My sister is caregiver for our Mom (94). My sister checks in, picks up laundry, and buys groceries for our 94 yr old Mom who lives alone in an apartment with her sweet little dog. My siblings are concerned for her well being. She is lonely, isolated, and maybe afraid... how do we proceed?? My sister gets hateful and tells us to mind our own business... I checked into homes with her a year ago... they came up with a place, and sis says " shes not ready". I just came home from Thanksgiving there... Mom's cognitive ability is very limited... she is just lost and sad. What can we do? PS: My sister refuses to call it Alzheimers.
Have you ever talked to your mother's doctor? Could you arrange to do that? Share the list of risky behaviors you have observed. Ideally if mother hasn't seen the doc lately you take her in for check up.
Is there some friend of the family that your sister would consider more objective than you are, who could/would speak up for your mother?
I agree with Sunnygirl, this constitutes an emergency.
Oh my....it sounds like she is really in need of help and that she's not able to care for a dog. Sounds like she's progressing with incontinence too. The trouble with leaving things for her to use like clean clothes, is that she may not be able to process thoughts that are required for it to work. And the initiative to do things is lost, so they may not think about changing clothes, eating, etc. even with reminders. Who's cleaning up after he now? It doesn't sound like she would be able to do laundry.

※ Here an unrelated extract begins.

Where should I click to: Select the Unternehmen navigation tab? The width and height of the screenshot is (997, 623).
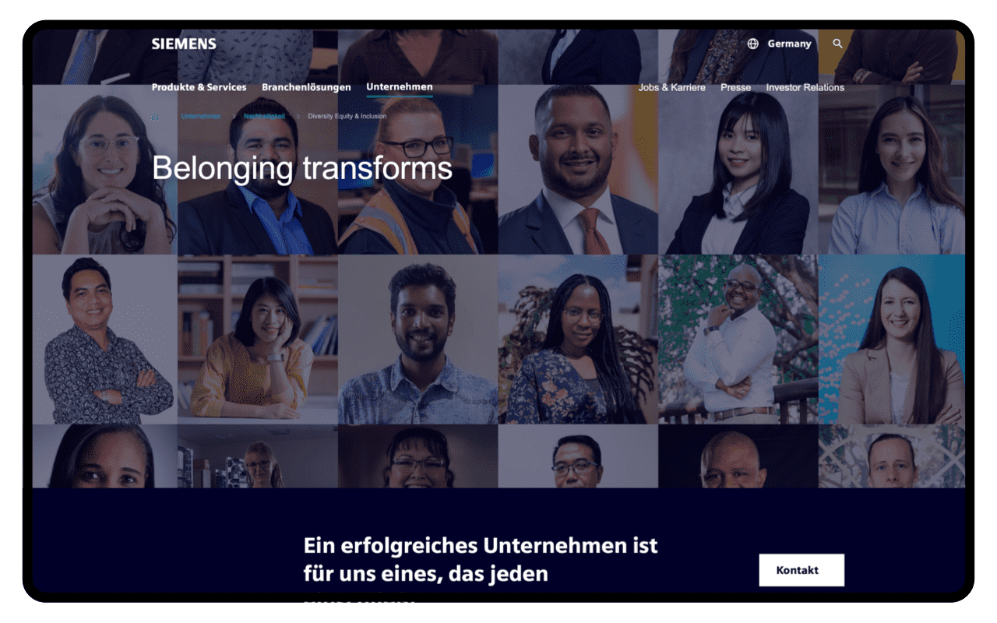[x=400, y=87]
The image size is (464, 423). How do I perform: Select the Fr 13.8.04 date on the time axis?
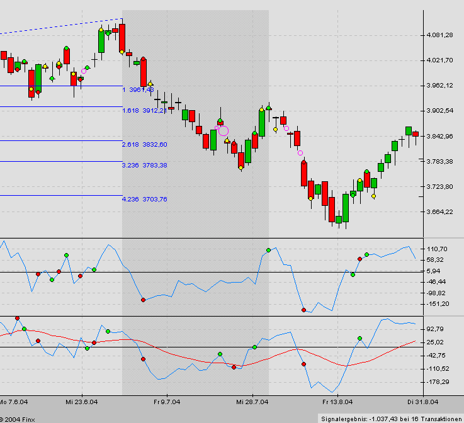tap(337, 400)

I found my loved one in a similar situation. She was saying that she eaten, bathed, changed clothes, cared for cat, but, when I actually got there, I saw that it wasn't happening. She was too far progressed to have the ability to take care of herself. She had plenty of spoiled food in the fridge, but didn't have the initiative to even open the door.
I'd discuss plans with sister ASAP, treating it as an emergency, and get mom to a safe place where she can be cared for. Just leaving it alone, wouldn't be an option for me.

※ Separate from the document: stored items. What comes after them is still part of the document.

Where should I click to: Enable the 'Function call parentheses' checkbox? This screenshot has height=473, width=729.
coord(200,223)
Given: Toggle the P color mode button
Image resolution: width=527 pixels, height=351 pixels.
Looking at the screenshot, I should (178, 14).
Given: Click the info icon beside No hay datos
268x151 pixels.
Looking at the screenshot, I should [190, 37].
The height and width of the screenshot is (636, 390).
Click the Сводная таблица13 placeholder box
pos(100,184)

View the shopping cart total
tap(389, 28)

But that can be costly, and maybe Mom cannot afford the monthly cost, even if she sold her apartment [unless she is renting] or maybe Mom is refusing to leave home, and your sister is using tough love to help make Mom change her mind. Or the Assisting Living won't take the dog [many AL do allow small pets], and Mom won't leave behind he dog.
That is why, as you know it is so important to work as a team for Mom's best interest. Your sister needs to get with the program. Jeannegibbs, above, had an excellent suggestion, take a week and stay with your Mom to see what is actually going on. Maybe Mom does have dementia, but is able to act normal around company [it's called showboating].... elders can also do this showboating in the doctor's office. Mom could do this around your sister, too.
Persons with dementia beyond the very earliest stages should simply not live alone. They need either around-the-clock caregivers in their home, or to live in a facility that has three shifts of trained workers.
What authority does your sister have? Is she POA? Does she have Healthcare Proxy (Medical POA)? Why does she get to make the decisions?